Cover Reveal for The Moon Always Rising

Aug 06, 2019 by Alice C. Early



When we’re perusing the shelves (at the bookstore, library or on-line) we need to be drawn in, intrigued, enticed to explore the description or back cover text. If that passes muster, we'll read a bit, see if we’re hooked, and decide whether or not to buy. A fiction cover needs to telegraph what to expect—will the pages hold a thriller or romance, or an historical, speculative, or literary story? The cover designers’ job is daunting: how to convey in images, color, and a very few words that THIS book is what you, the reader, wants to read next.

All authors make a pact with their readers about what kind of entertainment a novel offers. If that pact is fulfilled and the author meets or exceeds the reader’s expectations of laughter, tears, wonder, chills, warm-and-fuzzies or foregone sleep and page-turning suspense, the reader both finishes the book and feels satisfied.

That pact begins with the cover.

I’m thrilled to share with you the cover art for The Moon Always Rising. To me, it captures the enveloping tropical setting of the book’s Nevis sections and the story’s magical realism and mysticism.

The moon’s presence, its phases, and its light are threads throughout the book, partly because the jumbie almost always appears in the gloaming or at night and his presence is moonlit and evanescent. This might sound nerdy, but I kept track of the moon’s phases when the story takes place (1997 to 2000) to be sure, for instance, that on the March night in 2000 when the jumbie appears beneath a fingernail moon, there was, in fact, a new moon hanging over Nevis and on Christmas night when disaster strikes and Els risks everything, it was actually the dark of the moon.

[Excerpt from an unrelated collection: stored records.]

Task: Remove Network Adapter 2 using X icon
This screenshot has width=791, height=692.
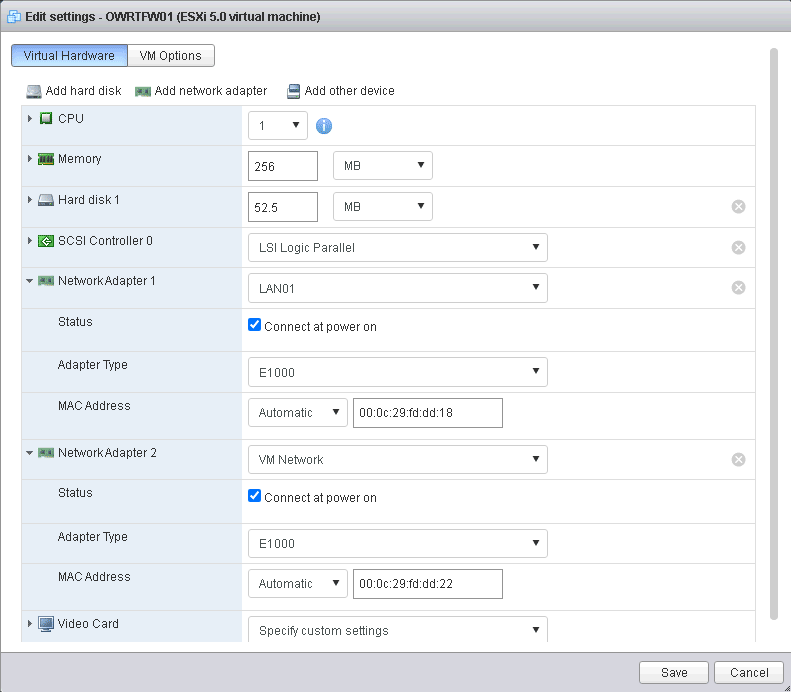Action: (738, 460)
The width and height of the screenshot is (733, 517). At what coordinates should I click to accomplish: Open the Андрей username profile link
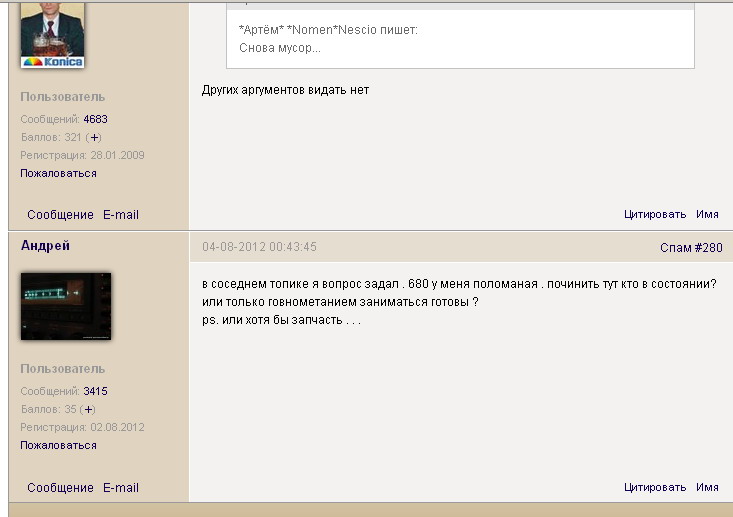click(x=45, y=245)
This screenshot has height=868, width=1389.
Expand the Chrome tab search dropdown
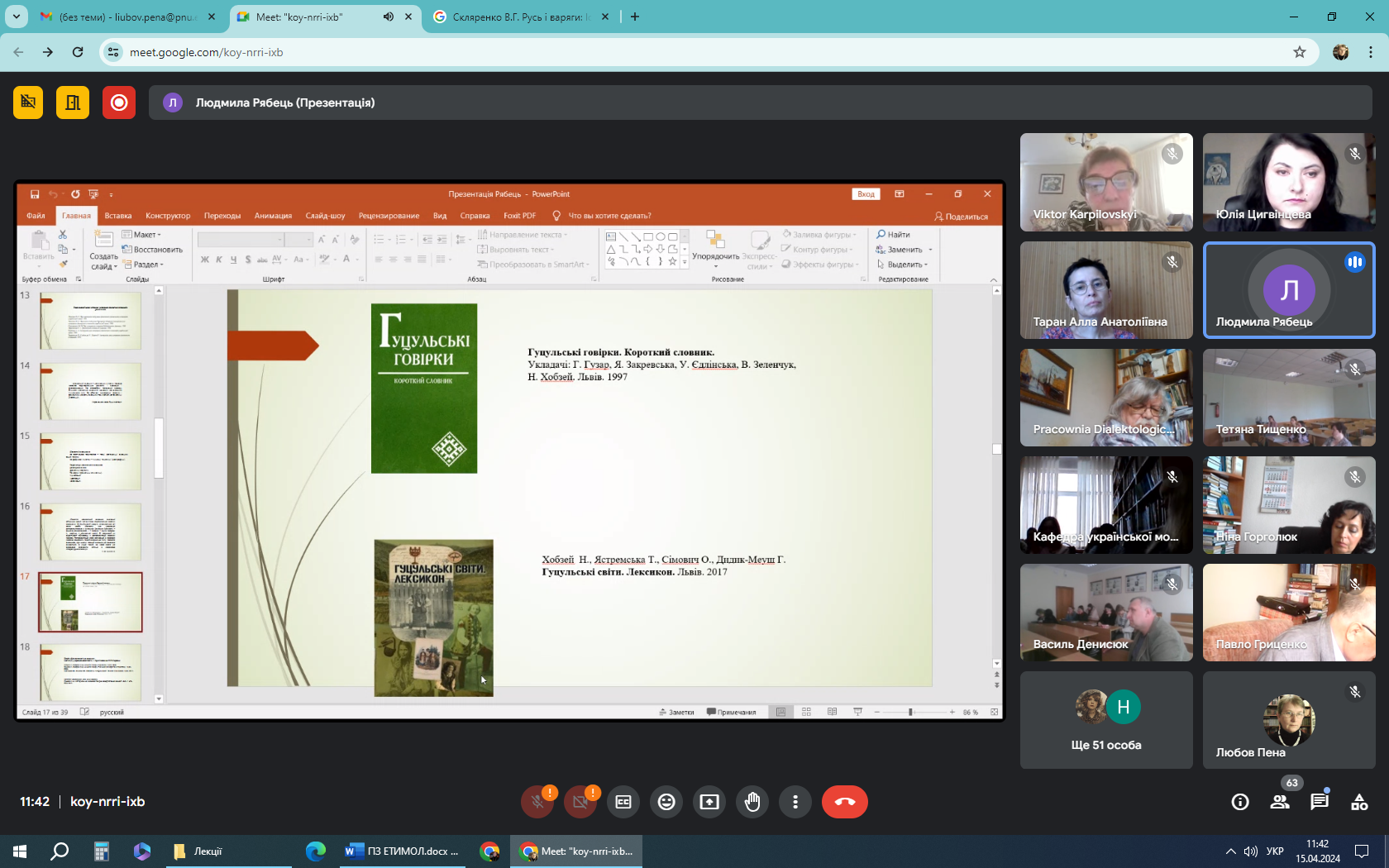coord(16,17)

All my life, the moon, so recently a media darling the 50th anniversary of the moon walk, has had a magical quality for me. I'm lucky to have spent my childhood, as well as the last 20 years, in places largely devoid of light pollution. On full moon nights here, the shadows are starkly drawn, one can walk the dirt roads without a flashlight, and it’s almost possible to read a book, if not a newspaper. Fifty years ago, I joined millions in watching in awe and pride as Neil Armstrong stepped onto the moon’s surface. That summer, instead of wallowing in mud at Woodstock with most of my friends, I was hitchhiking with my taciturn friend Linda up the West Coast, across Canada and down into the Dakotas, a story I’ll save for another time. By July 20, 1999, we’d reached eastern Washington State and the home of my college roommate’s family, who took us to see a local school play. The performance halted mid-act, and a huge (for those days) TV was rolled out so the rapt audience could watch the transmission from nearly 239,000 miles away. Traveling by thumb for weeks, I’d forgotten all about the moon shot and was grateful not to have missed the momentous event. It was eerie to see up close the craters and shadows I'd shaped into distant faces. I felt both amazed at man’s achievement and a little sad that this heavenly body, my friend in the night sky, had been invaded and might be somehow besmirched by our presence in the future.

It’s up to all of us to be sure that doesn’t happen.

I hope you like the ghostly depiction of our sister orb on The Moon Always Rising. If you were in Nevis at moonset after a full-moon night, it would look just like that. 

What about you? Based on its cover, would you pick up this novel and give it a chance to capture your imagination?